How ChatGPT Actually Works (Most People Get This Wrong)
Not the vague 'it's artificial intelligence' explanation. The real one. Tokenization, attention, RLHF, hallucinations — and the 4D Framework that makes you immune to the worst mistakes.
The Promise
- Once you understand the mechanism, you can use it expertly across any task
- Drafting, summarizing, brainstorming, coding, learning — the upside is enormous and immediate
- The 4D Framework gives you a repeatable system for using AI safely
The Risk
- Hallucinations: confident, plausible-looking output that is completely fabricated
- Confidence without competence — it almost never says 'I don't know'
- Knowledge cutoff and probabilistic behavior make every answer non-deterministic
What’s actually happening when you type a prompt
ChatGPT is not a search engine. It is not an oracle. It is a next-word prediction system trained on a massive portion of the public internet. When you send it a prompt, it converts your text into tokens, maps each token into a high-dimensional vector that captures meaning, layers in positional information so word order matters, and uses an attention mechanism to figure out which words relate to which other words. Then it generates a response one token at a time, predicting the most likely next token given everything that came before.

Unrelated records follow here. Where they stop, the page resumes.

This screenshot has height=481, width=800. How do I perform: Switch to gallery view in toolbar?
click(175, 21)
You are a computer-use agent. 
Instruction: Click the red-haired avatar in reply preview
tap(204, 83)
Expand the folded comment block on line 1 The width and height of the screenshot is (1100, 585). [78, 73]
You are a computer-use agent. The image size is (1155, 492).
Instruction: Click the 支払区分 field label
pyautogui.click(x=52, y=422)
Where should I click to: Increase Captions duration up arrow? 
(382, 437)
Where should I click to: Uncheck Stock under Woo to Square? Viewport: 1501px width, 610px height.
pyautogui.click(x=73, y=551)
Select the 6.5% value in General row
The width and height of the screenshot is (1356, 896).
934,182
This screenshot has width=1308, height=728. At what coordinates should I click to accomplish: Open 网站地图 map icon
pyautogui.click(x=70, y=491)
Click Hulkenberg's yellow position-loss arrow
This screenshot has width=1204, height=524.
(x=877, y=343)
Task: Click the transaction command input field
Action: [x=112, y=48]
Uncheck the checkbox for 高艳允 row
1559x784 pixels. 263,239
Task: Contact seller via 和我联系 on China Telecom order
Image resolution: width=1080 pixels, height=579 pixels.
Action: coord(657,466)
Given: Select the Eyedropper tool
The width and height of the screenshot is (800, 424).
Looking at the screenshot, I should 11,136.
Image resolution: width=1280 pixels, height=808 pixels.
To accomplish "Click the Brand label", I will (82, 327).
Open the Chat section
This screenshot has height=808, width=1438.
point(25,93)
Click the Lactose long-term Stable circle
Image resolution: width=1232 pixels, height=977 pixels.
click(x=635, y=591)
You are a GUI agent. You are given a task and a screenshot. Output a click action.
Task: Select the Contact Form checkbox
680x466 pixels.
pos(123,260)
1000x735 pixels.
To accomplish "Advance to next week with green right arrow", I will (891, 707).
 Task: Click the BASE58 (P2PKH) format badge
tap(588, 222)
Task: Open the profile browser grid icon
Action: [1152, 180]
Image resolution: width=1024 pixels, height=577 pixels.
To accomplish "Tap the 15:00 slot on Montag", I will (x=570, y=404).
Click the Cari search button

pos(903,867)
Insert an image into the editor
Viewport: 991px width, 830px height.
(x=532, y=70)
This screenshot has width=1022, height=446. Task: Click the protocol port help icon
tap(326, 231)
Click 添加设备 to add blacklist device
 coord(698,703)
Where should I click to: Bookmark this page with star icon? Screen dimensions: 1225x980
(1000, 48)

A second training phase — Reinforcement Learning from Human Feedback — teaches the model to favor responses humans rated as helpful and appropriate. The first phase taught it language. RLHF taught it manners. Both are imperfect.
Why a confident answer is not a correct one
Steven is a New York attorney with thirty years of experience. He used ChatGPT to find legal precedents for a personal injury case. ChatGPT produced perfectly formatted citations — case names, docket numbers, judge names, federal court rulings. He filed them in a brief. None of the cases existed. When opposing counsel flagged it, Steven asked ChatGPT whether the cases were real. It assured him they were and produced more fabricated detail. The court fined him five thousand dollars and dismissed the case.
This is not a story about a careless lawyer. It is a story about a tool that cannot tell the difference between a real ruling and one it generated, and that does not flag uncertainty when it should. A good-looking answer is not the same as a correct one.
How to use it without getting burned
The fix is grounding — never letting AI be your only source of truth. Verify critical facts independently. Use AI as a starting point, not an endpoint. When the answer matters, ask the model to show its reasoning, run the prompt more than once, and compare. The 4D Framework — Delegation, Description, Discernment, Diligence — formalizes that discipline. Decide what to hand to AI in the first place. Give it enough context to do the task well. Evaluate every output before you act on it. And use it responsibly.
These tools are remarkable. The promise is real. But they are predicting words, not retrieving facts, and the moment you internalize that distinction, your judgment in front of any AI tool gets dramatically sharper.